◆ WHAT YOU SHOULD DO:
For the string "computer", report how many lines in the records below contain it, and nothing more.

◆ SUPPLIED DATA:
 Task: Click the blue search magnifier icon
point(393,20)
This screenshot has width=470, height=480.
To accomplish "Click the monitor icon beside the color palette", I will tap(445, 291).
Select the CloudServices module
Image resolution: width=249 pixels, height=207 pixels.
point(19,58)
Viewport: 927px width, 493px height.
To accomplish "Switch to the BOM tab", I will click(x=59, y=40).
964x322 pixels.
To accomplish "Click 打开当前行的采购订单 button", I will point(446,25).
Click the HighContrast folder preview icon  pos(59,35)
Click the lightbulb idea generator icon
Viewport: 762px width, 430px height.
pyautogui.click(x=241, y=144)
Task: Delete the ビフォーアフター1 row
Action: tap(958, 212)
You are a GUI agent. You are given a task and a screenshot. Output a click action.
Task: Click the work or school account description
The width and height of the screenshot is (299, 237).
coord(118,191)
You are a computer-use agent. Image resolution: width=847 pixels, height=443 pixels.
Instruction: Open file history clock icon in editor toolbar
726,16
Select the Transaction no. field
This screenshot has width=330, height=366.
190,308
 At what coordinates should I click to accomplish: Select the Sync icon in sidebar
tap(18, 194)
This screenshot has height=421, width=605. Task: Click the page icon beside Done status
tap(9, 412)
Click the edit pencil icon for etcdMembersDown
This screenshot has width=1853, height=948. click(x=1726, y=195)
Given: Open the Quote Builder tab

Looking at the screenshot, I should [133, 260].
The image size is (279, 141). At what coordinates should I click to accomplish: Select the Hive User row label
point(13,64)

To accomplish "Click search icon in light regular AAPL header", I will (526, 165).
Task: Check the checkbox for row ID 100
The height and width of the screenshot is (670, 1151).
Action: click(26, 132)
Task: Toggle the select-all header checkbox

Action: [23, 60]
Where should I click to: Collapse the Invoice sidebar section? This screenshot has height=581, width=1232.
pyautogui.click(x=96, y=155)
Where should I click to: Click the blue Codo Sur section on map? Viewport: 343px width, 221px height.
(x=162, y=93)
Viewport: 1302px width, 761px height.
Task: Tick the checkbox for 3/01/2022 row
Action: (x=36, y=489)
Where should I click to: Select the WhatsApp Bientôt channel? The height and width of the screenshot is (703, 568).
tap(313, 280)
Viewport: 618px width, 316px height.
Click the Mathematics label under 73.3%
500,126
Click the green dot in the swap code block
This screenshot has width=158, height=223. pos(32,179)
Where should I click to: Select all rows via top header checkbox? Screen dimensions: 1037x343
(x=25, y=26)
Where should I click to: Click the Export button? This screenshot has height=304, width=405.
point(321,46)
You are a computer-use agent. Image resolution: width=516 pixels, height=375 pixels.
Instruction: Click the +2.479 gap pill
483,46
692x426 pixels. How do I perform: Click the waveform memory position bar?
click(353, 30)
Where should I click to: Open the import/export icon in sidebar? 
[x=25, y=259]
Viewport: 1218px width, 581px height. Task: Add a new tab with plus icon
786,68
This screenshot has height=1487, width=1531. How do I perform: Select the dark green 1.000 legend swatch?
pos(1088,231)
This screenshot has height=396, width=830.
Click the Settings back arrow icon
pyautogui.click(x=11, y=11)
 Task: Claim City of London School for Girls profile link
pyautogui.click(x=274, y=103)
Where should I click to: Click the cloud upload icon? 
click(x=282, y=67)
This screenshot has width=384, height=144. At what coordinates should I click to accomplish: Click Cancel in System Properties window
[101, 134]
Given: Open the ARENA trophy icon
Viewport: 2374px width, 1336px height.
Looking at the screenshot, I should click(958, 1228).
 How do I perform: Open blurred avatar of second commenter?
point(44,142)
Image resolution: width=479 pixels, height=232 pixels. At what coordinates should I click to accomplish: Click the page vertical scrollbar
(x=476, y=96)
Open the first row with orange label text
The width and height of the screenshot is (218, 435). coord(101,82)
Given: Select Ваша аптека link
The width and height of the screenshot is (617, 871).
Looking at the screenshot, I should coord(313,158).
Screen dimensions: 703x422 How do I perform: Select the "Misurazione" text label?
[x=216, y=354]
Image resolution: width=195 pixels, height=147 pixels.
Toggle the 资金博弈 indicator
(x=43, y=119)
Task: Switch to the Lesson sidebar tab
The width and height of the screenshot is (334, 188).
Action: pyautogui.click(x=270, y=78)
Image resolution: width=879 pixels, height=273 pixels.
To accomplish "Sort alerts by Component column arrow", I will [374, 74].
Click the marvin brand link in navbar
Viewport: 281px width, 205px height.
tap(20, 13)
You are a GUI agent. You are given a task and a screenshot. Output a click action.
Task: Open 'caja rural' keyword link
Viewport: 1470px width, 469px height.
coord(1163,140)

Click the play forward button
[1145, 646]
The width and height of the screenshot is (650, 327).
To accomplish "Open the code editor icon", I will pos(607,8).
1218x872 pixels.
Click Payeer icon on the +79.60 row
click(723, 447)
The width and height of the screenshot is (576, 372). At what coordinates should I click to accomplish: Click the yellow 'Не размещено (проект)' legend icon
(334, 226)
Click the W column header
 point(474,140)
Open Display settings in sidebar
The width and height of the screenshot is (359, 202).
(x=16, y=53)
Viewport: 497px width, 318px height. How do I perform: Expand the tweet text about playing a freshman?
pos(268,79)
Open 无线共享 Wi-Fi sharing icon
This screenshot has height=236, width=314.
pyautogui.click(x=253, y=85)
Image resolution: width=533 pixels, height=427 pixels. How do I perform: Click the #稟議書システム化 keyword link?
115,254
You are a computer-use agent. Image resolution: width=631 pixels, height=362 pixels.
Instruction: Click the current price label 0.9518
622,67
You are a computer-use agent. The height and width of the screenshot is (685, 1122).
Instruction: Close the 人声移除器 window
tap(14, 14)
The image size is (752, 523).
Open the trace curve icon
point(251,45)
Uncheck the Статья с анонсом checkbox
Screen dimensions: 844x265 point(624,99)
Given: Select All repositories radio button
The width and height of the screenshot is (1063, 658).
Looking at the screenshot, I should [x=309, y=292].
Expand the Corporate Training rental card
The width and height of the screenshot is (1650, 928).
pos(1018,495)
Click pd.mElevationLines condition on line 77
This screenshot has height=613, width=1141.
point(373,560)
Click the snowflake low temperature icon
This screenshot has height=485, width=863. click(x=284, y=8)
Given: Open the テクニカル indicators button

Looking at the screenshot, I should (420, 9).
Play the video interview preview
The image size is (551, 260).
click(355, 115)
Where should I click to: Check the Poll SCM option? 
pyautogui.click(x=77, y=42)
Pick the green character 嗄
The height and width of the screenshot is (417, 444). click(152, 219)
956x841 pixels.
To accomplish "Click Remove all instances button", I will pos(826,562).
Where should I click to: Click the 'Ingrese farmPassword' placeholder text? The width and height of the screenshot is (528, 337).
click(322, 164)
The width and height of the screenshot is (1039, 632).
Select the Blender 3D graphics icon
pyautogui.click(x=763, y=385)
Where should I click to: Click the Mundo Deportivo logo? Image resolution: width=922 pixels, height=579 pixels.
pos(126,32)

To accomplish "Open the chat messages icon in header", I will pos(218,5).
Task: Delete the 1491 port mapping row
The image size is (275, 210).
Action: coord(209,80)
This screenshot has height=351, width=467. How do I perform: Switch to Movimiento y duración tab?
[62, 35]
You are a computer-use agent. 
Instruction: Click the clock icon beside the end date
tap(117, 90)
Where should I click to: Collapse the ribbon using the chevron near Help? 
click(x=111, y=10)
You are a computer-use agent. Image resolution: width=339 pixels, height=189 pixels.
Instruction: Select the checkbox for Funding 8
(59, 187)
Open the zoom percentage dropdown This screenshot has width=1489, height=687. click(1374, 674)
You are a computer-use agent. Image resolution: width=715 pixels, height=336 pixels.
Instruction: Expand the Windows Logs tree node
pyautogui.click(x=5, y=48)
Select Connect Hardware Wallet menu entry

◆ SOLUTION BELOW:
7